I had written the story, three years ago, when Greenfield officials announced they were closing up shop. I think some 3,000 people still worked there then. The lot along 70th St. was packed with big family cars and all sorts of American Motors products. The AMC plant was in southeastern Wisconsin, too, and folk here took a sort of hometown pride in AMC cars. That evening, when the workers drove home and the last Matador and the last Gremlin and the last Hornet had left Greenfield Tractor, I had walked across the street to the Plow Bar. Owner Wimpy Warnicke was up on the bar as I walked in, writing over an old Greenfield Tractor sign hanging from the ceiling.
WHAT IF NO ONE NEEDS A GODDAMN TRACTOR? he wrote.
I had a couple of beers with Wimpy that night and listened to him talk about the good times. Like the time early in the ‘60s, when the factory went to three shifts, and Wimpy kept the Plow Bar open nearly around the clock, closing for five minutes in the middle of the night so as not to break local laws. The place would get packed at 6 a.m., when the night shift let out, Wimpy said. Packed.
“I think the gravy train is running out of steam,” Wimpy told me that night, and I had led my story with his quote. That piece won me a second place in the state newspaper competition for spot news reporting, but looking back on it now, I don’t think it should have won anything. It was wrong.
In actuality, Wimpy, the gravy train had fucking derailed.
* * *
The Plow Bar is still around, but it isn’t a place anybody goes. If you do, by mistake or something, you’ll find a lightless, piss-smelling place, with Wimpy and a few other old men, sitting at the bar, every now and then burrowing into bags of stale popcorn, waiting for death.
Which, outside of the popcorn, is a pretty good description of Greenfield, come to think of it.
The Star had been reborn, however, made into another link in the chain of suburban newspapers owned by Roger Lane that circled Milwaukee (“The Lane Chain Covers Milwaukee’s Suburbs”).
Lane himself was history. The Lane Chain had been purchased one year ago by an international media concern, The Forester Group. They immediately bestowed a new name on the papers: The Suburban Press, the sort of witless moniker you’d expect from a conference table full of ass-kissing accountants.
And the Greenfield Star, once the proud paper of Milwaukee’s bicep (as Greenfield was once known, which I figured placed our paper somewhere in the vicinity of an underarm), continues to lose readers steadily, their names filling now two full pages of obituaries every week.
So how the hell did I end up here?
I always thought of myself as magazine material, although I hadn’t yet found anybody in a position of authority at a magazine who agreed strongly enough to offer me a job. Which, I guess, is why I’m still at the Greenfield Star.
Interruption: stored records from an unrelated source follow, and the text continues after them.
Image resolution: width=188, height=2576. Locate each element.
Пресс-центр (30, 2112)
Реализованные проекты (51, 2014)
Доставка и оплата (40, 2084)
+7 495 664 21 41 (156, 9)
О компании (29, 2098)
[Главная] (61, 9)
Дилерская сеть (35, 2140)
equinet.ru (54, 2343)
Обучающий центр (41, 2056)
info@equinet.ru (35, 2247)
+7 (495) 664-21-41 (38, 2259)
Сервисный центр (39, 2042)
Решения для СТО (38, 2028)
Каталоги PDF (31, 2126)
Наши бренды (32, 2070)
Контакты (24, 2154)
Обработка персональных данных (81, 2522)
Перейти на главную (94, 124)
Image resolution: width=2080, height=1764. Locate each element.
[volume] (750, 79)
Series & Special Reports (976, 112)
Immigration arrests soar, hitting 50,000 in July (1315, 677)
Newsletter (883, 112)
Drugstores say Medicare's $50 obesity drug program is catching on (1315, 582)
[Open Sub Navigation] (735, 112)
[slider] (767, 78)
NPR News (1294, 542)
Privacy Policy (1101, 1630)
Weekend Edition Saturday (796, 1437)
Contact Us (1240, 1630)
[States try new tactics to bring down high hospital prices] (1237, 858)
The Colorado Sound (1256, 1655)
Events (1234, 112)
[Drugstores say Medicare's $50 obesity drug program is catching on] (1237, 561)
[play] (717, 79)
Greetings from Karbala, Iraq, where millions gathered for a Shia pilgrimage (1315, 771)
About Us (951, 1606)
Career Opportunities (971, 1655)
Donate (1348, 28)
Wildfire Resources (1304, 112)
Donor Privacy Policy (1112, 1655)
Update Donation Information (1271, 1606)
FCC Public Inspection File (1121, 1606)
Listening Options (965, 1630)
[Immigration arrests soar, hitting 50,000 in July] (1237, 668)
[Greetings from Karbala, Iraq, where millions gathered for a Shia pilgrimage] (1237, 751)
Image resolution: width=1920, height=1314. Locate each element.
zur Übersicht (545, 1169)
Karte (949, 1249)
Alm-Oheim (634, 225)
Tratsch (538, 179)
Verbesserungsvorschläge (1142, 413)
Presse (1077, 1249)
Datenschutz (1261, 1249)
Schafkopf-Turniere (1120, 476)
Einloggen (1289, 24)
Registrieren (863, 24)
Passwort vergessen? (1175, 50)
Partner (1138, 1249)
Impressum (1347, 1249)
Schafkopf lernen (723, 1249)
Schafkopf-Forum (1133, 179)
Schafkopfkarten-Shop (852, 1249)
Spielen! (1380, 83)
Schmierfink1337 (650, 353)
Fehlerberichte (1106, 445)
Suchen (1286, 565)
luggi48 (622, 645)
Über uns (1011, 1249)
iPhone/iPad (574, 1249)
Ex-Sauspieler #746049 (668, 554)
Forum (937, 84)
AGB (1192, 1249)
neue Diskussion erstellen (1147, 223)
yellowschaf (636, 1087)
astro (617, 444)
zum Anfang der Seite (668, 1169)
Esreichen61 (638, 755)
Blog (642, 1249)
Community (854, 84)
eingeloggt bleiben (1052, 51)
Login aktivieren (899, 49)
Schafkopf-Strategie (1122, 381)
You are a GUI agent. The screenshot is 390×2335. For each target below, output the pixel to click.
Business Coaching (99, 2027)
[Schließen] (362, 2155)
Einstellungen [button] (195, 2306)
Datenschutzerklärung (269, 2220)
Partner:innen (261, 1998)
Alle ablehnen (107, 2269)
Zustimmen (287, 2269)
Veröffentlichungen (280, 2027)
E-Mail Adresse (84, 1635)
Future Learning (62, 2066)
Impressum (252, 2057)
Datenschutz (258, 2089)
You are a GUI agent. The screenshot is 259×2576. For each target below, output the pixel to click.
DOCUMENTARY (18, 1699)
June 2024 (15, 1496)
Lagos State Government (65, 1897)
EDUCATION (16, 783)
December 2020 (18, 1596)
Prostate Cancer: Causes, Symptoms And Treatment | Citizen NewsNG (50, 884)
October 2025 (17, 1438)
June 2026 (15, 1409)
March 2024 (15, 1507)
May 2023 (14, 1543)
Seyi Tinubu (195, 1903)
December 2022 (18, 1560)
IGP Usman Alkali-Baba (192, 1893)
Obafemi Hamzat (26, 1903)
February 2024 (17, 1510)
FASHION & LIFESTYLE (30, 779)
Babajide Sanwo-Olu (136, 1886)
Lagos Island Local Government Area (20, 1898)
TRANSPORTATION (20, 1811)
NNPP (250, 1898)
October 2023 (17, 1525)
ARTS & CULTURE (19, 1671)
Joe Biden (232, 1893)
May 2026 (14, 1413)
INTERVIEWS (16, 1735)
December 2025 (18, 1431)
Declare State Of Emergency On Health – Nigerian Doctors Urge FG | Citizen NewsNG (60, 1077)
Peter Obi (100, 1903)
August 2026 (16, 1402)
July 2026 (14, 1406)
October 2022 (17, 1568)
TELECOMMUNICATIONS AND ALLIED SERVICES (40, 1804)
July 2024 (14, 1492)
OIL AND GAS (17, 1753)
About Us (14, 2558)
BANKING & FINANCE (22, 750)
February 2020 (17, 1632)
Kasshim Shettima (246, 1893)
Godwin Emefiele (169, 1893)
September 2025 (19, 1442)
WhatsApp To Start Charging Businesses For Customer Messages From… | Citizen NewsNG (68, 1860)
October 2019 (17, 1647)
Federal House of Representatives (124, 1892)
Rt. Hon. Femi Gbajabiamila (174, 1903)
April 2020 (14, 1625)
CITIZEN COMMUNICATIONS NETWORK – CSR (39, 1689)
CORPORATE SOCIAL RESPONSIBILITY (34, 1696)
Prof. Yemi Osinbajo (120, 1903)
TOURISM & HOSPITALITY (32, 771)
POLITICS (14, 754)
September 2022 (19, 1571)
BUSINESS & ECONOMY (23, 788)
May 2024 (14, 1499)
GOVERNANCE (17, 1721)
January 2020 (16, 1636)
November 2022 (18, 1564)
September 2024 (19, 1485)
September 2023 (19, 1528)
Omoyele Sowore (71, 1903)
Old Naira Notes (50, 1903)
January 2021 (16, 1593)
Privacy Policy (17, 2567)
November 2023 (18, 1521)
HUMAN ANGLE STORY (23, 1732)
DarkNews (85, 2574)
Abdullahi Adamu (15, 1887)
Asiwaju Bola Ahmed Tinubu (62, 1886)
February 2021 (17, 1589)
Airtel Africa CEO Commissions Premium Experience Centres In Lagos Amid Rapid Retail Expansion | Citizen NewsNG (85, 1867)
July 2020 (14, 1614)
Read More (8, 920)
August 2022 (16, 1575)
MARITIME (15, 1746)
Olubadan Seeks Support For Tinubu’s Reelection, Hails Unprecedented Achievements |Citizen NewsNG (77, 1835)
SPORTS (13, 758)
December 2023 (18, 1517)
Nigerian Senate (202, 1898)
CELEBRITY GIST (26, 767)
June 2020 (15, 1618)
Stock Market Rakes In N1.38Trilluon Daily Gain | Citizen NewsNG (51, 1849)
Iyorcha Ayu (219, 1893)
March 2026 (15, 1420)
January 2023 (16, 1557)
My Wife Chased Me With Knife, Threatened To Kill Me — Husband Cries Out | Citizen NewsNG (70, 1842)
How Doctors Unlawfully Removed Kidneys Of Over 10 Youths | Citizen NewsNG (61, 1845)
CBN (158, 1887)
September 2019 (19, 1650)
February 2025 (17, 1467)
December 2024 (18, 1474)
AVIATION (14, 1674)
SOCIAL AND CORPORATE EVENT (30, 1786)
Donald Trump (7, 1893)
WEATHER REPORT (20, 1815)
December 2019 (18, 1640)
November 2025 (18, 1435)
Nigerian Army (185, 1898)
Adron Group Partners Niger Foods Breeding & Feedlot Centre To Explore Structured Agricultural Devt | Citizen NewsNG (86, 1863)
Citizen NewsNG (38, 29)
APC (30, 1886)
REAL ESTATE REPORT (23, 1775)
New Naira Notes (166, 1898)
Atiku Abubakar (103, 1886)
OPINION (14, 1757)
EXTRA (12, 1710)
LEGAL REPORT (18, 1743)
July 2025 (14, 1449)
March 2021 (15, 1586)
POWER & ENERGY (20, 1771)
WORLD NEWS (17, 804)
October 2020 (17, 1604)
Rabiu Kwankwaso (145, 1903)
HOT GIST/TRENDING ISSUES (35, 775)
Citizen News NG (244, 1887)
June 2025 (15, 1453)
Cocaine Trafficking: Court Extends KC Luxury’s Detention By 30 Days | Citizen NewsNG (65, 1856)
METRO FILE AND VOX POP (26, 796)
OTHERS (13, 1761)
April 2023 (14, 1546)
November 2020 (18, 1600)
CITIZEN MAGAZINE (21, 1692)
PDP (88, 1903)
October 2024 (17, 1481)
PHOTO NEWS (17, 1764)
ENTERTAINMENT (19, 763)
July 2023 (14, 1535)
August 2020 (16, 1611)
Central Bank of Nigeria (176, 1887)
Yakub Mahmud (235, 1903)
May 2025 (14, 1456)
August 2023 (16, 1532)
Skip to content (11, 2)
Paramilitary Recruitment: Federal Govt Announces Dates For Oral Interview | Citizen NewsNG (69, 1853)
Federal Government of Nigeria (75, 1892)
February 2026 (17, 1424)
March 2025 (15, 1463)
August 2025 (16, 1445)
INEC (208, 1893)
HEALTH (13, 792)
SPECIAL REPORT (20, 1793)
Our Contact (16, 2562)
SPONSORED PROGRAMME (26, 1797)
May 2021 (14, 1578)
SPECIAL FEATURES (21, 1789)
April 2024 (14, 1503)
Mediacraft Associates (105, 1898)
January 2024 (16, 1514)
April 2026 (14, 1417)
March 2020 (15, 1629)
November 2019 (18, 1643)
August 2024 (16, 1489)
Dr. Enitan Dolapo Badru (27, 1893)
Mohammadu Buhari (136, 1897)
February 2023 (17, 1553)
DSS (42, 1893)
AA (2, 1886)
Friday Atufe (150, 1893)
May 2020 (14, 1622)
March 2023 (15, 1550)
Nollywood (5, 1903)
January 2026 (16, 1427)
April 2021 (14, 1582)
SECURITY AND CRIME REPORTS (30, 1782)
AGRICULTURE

I was desperate, twenty years ago, when I finally finished college. I had sent out dozens of resumes, each one more puffed-up and padded than the one before it, until I was damn near bestowing the Pulitzer prize on myself.
I was offered two jobs. I could cover the Greenfield Board of Public Works for the Star or I could sell veal to local restaurants and grocery stores for the Bogart Veal Corporation (Real Veal for Real People).
I never liked veal.
***
Rae might have worked at Greenfield. Might have been a receptionist. Or a secretary. Or maybe a bookkeeper. Plenty of women were employed by the Greenfield Tractor Co., where they worked mostly in the tie building. The company headquarters was called the tie building because the men who worked in it all wore ties, in contrast to the men who worked out on the factory floor.
The few men left working at the company now all wore ties, knotted tightly, pinching corpulent necks and severing brain from heart. The bright, flowery silk ties would have drawn all sorts of hoots and hollers if they’d ever been shown on the factory floor. The men rolled up each morning in a flock of Mercedes Benz automobiles and galloped into the office building, spending less than a minute each day outside, in the stagnant air of Greenfield.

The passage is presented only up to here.